Thanks for hearing me out.

For what it's worth, I support banning only 670+ BST mons, and unbanning the rest. This is because there is no point trying to theorymon something as broken. Hell, UU is the perfect example of this. Even Heracross is not as broken as everyone thought it was(not yet anyway).

Jumpman16 · Sep 17, 2010

Cathy said:
Your post is long, but it can be summarised as "Why didn't you do X, Y, and Z previously?" It's a classic technique that you post in basically every thread. Obviously, the fact that X, Y, and Z weren't done previously is why we are discussing now. Although I must note that every time I tried to do X, Y, and Z I ended up wasting my time because typically your arguments amount to "You should have said this earlier. Why didn't you say this earlier? There was plenty of time to discuss this earlier." This is also the reason why I will not be engaging in detail the above extremely repetitive post.

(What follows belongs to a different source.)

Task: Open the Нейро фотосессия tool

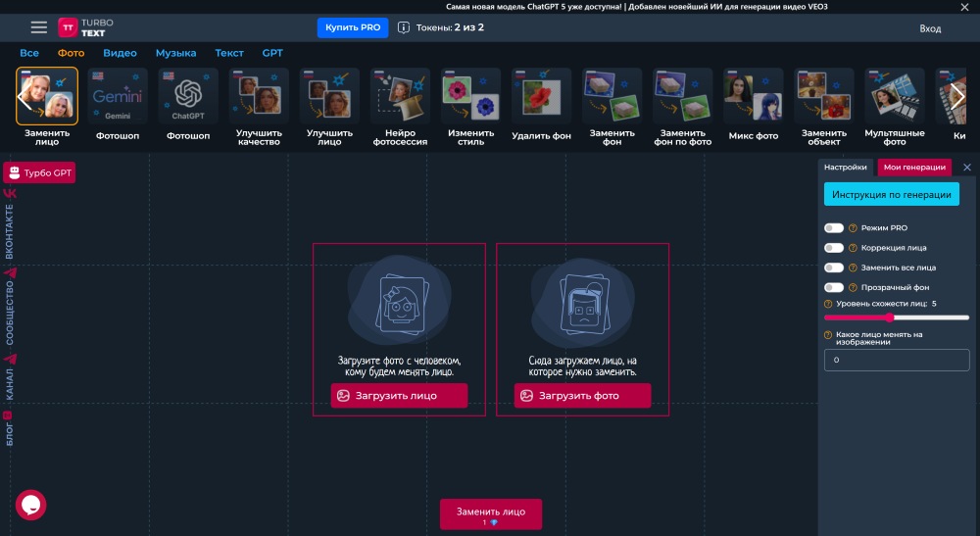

Secondly, I will offer a tip to people writing posts in debates. Please write coherent essays rather than piecemeal responses to quotes, so your posts are actually worth reading.

That said, Jumpman, your insights into tiering policy are welcome on this forum, just like anybody else's, but without carrying any special weight either.

This is exactly the same attitude that you cite as the reason you did not bother speaking up about the Smogon Council. "It was not worth the time to argue because x". The very next thing you say is: "Obviously, I was wrong. Smogon's culture of respect (people with status must be respected unconditionally) has prevented people from pointing out the obvious: that the smogon Council was the worst idea since suspect experience."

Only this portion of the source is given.